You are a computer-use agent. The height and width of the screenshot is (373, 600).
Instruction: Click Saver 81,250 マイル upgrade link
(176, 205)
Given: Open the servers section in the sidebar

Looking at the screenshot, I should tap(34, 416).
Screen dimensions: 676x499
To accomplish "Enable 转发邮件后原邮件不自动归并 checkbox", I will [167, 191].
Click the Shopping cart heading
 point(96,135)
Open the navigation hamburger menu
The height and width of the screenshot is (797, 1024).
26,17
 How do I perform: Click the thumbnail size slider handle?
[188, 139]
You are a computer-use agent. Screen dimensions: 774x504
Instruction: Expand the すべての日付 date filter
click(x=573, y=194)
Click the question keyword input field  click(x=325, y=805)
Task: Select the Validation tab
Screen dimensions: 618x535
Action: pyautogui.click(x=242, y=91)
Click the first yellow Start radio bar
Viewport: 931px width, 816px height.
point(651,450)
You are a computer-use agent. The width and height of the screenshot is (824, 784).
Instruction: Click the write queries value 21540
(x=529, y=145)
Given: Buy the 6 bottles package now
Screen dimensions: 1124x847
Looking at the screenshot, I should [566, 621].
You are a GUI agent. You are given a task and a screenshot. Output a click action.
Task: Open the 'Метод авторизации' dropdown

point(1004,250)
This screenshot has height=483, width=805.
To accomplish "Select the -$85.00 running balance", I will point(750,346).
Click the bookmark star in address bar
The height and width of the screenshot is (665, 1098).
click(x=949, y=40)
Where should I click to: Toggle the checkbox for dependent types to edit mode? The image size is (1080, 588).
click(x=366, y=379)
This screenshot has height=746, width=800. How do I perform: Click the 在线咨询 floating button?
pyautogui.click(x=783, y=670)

- Requirement
Once the lines of the entries containing the word "agent" have been counted, report the number alone.

- Task output
4